= YOUR INSTRUCTIONS =
Here are the records. Write out exactly the lines between the one holding "How do I perform: Select the pan hand tool?" and the one holding "Go to the Recent", inclusive.

= Stored data =
►

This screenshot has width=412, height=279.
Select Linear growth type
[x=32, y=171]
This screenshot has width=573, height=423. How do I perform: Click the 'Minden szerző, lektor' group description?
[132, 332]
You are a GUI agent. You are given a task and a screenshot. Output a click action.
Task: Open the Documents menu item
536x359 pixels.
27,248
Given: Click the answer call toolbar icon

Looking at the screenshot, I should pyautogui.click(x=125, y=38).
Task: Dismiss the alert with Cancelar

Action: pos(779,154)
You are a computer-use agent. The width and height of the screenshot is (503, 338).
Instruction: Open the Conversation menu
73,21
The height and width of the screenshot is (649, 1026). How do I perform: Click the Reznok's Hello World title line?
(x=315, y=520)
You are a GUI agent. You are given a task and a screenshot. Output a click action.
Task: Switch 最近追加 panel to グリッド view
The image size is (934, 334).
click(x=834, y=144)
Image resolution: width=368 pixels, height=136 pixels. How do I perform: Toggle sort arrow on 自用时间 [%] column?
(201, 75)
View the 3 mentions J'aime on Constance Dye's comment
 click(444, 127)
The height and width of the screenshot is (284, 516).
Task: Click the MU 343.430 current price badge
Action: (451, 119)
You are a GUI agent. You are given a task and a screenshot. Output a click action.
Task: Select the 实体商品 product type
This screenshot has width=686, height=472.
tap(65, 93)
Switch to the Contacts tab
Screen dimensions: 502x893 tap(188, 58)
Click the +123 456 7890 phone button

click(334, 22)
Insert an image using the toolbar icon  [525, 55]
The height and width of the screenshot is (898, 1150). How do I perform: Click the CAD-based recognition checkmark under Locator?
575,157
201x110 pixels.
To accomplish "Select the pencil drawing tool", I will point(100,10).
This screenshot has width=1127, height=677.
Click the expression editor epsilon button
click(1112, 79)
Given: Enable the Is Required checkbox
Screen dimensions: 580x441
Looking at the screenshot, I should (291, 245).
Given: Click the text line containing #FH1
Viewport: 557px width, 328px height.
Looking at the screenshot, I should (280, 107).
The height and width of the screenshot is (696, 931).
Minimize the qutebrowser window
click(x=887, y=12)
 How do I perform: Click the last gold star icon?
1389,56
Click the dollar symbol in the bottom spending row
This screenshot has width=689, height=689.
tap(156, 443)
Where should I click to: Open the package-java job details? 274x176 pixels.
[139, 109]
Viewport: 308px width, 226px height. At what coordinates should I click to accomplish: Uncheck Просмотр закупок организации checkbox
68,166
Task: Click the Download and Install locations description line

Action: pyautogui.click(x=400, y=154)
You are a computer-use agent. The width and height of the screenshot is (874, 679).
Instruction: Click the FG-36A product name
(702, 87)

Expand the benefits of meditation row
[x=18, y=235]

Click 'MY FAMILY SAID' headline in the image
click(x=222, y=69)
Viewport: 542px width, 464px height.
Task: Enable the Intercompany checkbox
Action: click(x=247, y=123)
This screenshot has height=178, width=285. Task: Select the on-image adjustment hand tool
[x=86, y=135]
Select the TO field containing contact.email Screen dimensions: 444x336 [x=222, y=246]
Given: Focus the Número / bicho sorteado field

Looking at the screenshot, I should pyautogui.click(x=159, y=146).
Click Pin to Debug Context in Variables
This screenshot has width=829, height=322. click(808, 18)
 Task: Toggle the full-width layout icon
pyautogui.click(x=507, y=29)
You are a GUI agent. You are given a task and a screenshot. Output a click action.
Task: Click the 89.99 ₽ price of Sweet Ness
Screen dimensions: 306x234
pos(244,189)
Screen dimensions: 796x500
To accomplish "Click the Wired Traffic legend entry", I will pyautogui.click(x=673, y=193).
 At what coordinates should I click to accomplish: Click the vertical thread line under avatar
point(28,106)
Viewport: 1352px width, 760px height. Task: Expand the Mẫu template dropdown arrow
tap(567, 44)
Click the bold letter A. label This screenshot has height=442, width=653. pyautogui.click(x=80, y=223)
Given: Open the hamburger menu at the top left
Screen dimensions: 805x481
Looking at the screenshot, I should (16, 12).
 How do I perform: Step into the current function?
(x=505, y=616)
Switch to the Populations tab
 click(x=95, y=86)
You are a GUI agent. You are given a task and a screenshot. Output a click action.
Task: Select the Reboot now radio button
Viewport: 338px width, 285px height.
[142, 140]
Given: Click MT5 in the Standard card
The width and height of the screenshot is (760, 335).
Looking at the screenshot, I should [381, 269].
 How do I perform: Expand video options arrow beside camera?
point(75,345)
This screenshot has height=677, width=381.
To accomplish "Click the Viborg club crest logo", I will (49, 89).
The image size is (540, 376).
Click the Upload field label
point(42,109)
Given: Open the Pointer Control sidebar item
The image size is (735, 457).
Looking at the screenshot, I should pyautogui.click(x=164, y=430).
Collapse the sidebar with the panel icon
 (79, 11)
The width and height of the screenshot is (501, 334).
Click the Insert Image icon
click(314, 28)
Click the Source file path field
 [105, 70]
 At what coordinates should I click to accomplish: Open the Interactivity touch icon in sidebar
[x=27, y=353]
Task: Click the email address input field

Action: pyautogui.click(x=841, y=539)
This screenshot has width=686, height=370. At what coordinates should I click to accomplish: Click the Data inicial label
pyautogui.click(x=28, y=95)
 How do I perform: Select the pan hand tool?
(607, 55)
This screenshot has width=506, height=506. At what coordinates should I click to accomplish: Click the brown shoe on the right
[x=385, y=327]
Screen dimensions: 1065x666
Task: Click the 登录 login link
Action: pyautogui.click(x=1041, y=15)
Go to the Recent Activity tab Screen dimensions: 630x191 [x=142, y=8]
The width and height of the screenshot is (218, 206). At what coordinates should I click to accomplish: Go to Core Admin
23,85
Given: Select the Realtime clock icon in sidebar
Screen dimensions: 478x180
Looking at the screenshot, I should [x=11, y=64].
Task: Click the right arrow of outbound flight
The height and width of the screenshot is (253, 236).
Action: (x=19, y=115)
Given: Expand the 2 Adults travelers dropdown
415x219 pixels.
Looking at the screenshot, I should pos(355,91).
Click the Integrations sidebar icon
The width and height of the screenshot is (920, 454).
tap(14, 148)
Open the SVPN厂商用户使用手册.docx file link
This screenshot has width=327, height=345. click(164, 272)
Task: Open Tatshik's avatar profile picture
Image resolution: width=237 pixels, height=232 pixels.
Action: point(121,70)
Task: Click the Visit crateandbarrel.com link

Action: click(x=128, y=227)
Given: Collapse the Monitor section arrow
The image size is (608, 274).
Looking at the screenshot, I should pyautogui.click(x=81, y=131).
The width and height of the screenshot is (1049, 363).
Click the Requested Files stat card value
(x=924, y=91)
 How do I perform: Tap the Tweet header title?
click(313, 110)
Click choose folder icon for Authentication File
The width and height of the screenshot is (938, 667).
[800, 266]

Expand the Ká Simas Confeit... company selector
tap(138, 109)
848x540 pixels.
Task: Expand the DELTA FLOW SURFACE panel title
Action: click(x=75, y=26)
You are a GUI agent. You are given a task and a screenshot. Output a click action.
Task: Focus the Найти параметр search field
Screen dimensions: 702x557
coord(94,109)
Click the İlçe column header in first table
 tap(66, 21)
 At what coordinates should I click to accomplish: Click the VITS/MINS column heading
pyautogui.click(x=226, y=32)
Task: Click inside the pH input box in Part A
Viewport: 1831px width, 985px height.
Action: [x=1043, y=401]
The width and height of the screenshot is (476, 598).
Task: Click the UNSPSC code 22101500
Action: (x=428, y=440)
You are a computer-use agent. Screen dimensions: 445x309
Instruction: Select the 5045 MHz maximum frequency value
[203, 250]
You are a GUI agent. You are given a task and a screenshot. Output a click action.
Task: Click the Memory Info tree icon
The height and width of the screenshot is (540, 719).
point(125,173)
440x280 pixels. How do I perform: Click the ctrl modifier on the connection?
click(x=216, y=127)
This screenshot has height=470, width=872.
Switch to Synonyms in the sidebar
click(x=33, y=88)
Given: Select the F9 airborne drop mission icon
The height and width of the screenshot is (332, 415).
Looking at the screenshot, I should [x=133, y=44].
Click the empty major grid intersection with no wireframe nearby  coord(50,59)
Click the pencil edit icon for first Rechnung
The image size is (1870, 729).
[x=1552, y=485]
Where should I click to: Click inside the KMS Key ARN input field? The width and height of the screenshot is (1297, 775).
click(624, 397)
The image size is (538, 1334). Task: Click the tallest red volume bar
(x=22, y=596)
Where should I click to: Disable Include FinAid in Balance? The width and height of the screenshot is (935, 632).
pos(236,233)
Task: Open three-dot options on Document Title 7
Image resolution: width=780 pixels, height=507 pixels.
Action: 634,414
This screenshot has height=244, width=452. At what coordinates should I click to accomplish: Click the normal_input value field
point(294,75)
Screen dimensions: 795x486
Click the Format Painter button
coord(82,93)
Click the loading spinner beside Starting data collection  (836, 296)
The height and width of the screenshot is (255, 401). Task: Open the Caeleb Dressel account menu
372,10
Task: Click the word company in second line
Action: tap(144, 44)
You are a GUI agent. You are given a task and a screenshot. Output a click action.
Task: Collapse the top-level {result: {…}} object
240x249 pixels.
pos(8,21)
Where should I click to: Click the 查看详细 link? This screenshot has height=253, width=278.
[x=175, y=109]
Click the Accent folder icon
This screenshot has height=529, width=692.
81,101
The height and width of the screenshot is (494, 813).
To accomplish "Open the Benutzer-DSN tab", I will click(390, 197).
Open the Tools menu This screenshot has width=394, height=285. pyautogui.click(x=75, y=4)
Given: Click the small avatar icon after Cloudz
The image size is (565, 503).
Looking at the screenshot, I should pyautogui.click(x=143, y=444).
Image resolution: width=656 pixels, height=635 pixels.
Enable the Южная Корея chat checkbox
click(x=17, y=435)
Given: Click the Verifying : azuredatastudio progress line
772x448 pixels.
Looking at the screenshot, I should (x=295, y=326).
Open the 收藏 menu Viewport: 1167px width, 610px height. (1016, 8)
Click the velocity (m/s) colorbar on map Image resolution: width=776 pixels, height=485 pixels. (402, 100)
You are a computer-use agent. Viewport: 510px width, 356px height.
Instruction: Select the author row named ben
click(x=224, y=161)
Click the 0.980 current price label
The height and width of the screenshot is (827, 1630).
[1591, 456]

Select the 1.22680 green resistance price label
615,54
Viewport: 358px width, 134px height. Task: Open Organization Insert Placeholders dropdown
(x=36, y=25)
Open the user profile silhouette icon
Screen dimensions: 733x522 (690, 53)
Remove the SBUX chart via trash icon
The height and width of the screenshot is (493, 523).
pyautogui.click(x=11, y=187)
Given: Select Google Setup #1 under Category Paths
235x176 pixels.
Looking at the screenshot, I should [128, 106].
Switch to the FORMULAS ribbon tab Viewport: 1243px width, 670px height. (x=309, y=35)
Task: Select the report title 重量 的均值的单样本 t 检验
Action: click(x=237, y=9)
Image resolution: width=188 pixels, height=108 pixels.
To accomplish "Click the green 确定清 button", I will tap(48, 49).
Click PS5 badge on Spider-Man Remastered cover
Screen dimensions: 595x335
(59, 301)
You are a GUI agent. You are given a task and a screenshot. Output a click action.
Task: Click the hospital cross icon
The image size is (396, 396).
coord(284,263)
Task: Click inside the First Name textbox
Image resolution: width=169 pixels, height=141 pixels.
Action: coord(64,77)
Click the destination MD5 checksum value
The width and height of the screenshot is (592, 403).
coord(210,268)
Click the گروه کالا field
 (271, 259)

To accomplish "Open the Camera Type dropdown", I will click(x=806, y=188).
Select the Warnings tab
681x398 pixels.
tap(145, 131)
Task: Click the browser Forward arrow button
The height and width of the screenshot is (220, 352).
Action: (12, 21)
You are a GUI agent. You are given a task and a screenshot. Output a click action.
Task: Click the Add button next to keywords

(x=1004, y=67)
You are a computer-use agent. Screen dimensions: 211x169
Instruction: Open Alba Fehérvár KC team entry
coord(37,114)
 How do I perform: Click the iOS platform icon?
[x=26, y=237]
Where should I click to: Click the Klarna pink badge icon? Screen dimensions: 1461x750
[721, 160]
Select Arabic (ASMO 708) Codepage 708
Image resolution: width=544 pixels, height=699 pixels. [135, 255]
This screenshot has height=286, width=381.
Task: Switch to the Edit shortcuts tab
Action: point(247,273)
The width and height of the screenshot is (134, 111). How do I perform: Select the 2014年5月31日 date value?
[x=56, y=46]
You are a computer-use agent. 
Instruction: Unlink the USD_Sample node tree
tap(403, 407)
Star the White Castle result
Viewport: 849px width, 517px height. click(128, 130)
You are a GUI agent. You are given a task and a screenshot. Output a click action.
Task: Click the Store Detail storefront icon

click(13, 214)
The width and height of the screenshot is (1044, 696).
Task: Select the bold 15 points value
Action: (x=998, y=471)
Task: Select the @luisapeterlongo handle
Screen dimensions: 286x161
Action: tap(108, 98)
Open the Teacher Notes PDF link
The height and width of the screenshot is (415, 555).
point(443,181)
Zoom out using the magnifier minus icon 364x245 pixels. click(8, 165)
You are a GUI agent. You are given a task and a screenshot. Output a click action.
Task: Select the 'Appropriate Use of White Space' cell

◄

= PROBLEM SOLUTION =
 How do I perform: Select the pan hand tool?
(607, 55)
This screenshot has width=506, height=506. At what coordinates should I click to accomplish: Click the brown shoe on the right
[x=385, y=327]
Screen dimensions: 1065x666
Task: Click the 登录 login link
Action: pyautogui.click(x=1041, y=15)
Go to the Recent Activity tab Screen dimensions: 630x191 [x=142, y=8]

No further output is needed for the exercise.